Cite as: https://hdl.handle.net/21.11116/0000-0003-D427-2


Mediterranean plants are characterised by a high content of bioactive secondary metabolites that play important roles in plant–plant interactions as plant growth regulators and could be useful for the development of new eco‐friendly herbicides.

An NMR‐based metabolomics approach was reported to seek selective phytotoxic plant extracts and putative plant‐derived active molecules.

Plant extracts derived from five Mediterranean donor species (Pistacia lentiscus, Bellis sylvestris, Phleum subulatum, Petrohrhagia saxifraga and Melilotus neapolitana) were used to treat the hydroponic cultures of three receiving plants (Triticum durum, Triticum ovatum and Avena fatua). Morphological analyses of the treated receiving plants were carried out. NMR‐based metabolomics was applied both to characterise the donor plant extracts and to study the effects of the treatments on the receiving plants.

This study allowed the identification of Melilotus neapolitana and Bellis sylvestris as phytotoxic plant and good candidates for further studies.

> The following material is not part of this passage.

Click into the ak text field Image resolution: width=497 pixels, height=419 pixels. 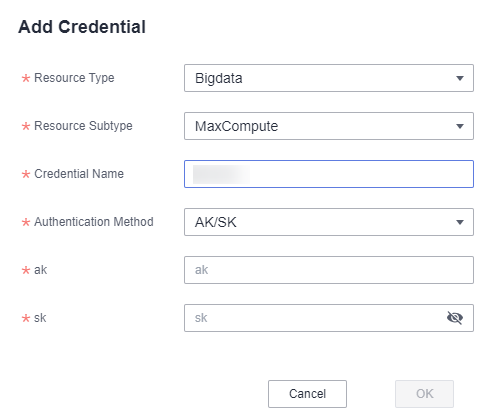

Specifically, the NMR‐based metabolomics investigation showed that these species affect a specific set of metabolites (such as sugars, amino and organic acids) and therefore metabolic pathways [i.e. tricarboxylic acid (TCA) cycle, amino acid metabolism, etc.] that are crucial for the plant growth and development.

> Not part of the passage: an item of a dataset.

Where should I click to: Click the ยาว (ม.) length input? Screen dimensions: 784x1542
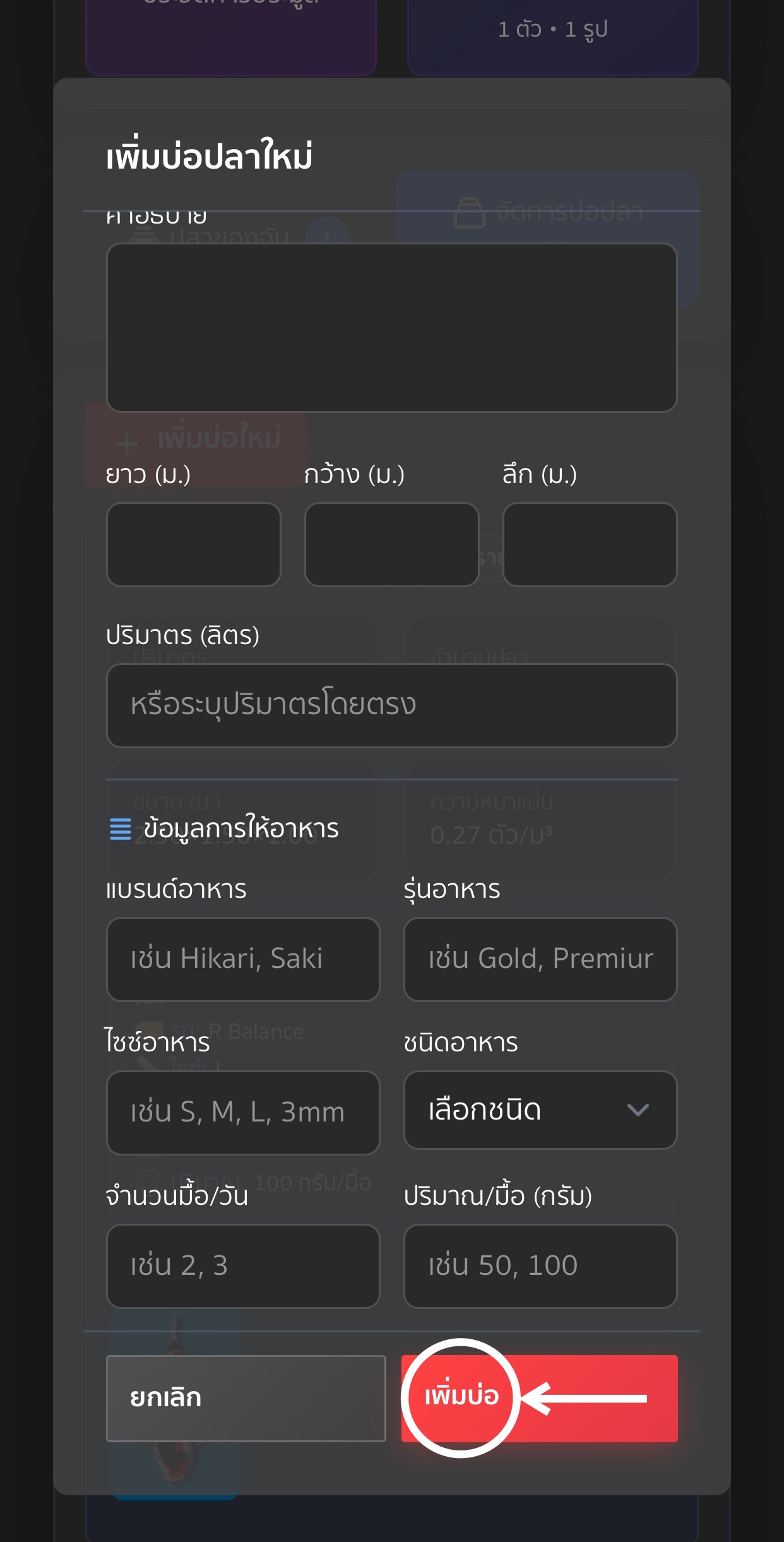pos(193,544)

Moreover, it was possible to identify the metabolite(s) probably responsible for the phytotoxicity of the active extracts.


The NMR‐based metabolomics approach employed in this study led to the identification of two phytotoxic plant extracts and their putative active principles. These new insights will be of paramount importance in the future to find plant derived molecules endowed with phytotoxic activities.